Pangeran Cheng Boan menjadi semakin bingung dan marah.
"Apa artinya semua ini?"
Teriaknya ketika dia mengetahui bahwa pembantu utamanya, Suma Kiang yang telah menjadi pembantu setianya sejak puluhan tahun yang lalu, nyaris terbunuh oleh anaknya sendiri.
"Sebetulnya ia bukan anak kandung saya, Pangeran."
Suma Kiang menjelaskan "Akan tetapi sejak berusia tiga tahun saya rawat dan didik menjadi seperti anak saya sendiri. Beberapa tahun ini menjadi murid supek (uwa guru) saya dan ilmu kepandaiannya meningkat hebat bahkan saya sendiri tidak mampu menandinginya."

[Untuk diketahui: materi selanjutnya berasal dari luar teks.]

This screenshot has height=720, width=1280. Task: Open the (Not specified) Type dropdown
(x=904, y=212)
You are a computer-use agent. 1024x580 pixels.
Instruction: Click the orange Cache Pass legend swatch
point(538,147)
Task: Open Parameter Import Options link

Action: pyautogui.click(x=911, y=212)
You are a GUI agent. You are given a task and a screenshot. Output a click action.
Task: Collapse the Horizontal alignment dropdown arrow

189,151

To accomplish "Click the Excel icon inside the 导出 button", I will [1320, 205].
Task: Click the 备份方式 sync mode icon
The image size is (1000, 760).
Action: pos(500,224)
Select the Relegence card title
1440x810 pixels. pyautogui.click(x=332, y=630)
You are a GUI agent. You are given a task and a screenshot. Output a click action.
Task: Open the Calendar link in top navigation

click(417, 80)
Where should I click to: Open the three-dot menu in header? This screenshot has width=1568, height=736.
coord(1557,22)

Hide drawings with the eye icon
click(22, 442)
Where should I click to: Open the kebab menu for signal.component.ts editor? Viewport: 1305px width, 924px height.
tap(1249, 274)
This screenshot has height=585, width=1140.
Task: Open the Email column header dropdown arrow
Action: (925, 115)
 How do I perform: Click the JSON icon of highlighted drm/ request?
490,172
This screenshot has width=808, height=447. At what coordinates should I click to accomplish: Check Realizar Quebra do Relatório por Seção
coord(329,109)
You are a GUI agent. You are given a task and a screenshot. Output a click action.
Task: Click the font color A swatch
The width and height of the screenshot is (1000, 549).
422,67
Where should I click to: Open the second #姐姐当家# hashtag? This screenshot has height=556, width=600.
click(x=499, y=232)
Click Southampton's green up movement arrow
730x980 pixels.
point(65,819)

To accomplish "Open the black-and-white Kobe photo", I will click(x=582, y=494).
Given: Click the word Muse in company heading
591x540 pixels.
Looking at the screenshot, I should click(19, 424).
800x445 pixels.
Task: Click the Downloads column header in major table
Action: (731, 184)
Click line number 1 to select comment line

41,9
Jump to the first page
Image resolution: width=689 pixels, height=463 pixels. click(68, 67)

"Akan tetapi mengapa ia hendak membunuh engkau yang merawat dan mendidiknya sejak kecil?"
Pangeran Cheng Boan bertanya, penasaran.
"Entahlah bagaimana..., ia tahu bahwa saya yang menyebabkan kematian ibunya dan ia hendak membalas dendam untuk itu."
"Hemm, ada-ada saja!"
Pangeran Cheng Boan berkata marah dan sedih mengingat akan kematian puteranya.
"Ia merupakan bahaya. Sebar para penyelidik cari dan bunuh gadis itu. Pangeran Cheng Lin, terjadinya peristiwa tidak enak ini, apalagi yang menyebabkan kematian puteraku, maka rencana kita harus dilaksanakan dengan cepat. Mari kita semua berunding di ruangan dalam!"
Jenazah Cheng Kun dan Ciang Mei Ling diurus oleh orang-orangnya pangeran itu dan keluarga Pangeran Cheng Boan menangisi kematian Cheng Kun. Akan tetapi pada malam hari itu juga Pangeran Cheng Boan mengajak para jagoannya untuk berunding di ruangan rahasia mereka. Dalam perundingan itu direncanakan dengan matang bagaimana Ouw Ki Seng harus melakukan tugas membunuh dua orang pangeran yang akan melakukan perjalanan ke hutan sebelah selatan kota raja untuk berburu binatang hutan.
"Ingat, Pangeran Cheng Lin. Engkau harus melakukan tugas ini seorang diri dan penuh rahasia. Jangan sampai gagal dan jangan sampai rahasia ini diketahui orang lain. Kalau sampai gagal dan bocor, engkau harus menanggungnya sendiri kami tidak dapat membela atau melindungimu."
Pesan Pangeran Cheng Boan
"Harap Paman Pangeran jangan khawatir. Saya pasti akan dapat membunuh Pangeran Cheng Hwa dan Pangeran Cheng Siu. Akan tetapi saya khawatir seorang di antara mereka akan lolos, Agar tugas saya dapat terlaksana dengan baik, saya minta agar Sian Hwa Sian li diperbolehkan membantu saya. Ia belum banyak dikenal orang di kota raja sehingga akan lebih aman kalau dia yang membantu daripada Paman Suma Kiang atau Paman Toa Ok."
Kata Ki Seng.
"Saya akan membantu Panger Cheng Lin, Yang Mulia, agar tugas dapat dilaksanakan dengan hasil baik"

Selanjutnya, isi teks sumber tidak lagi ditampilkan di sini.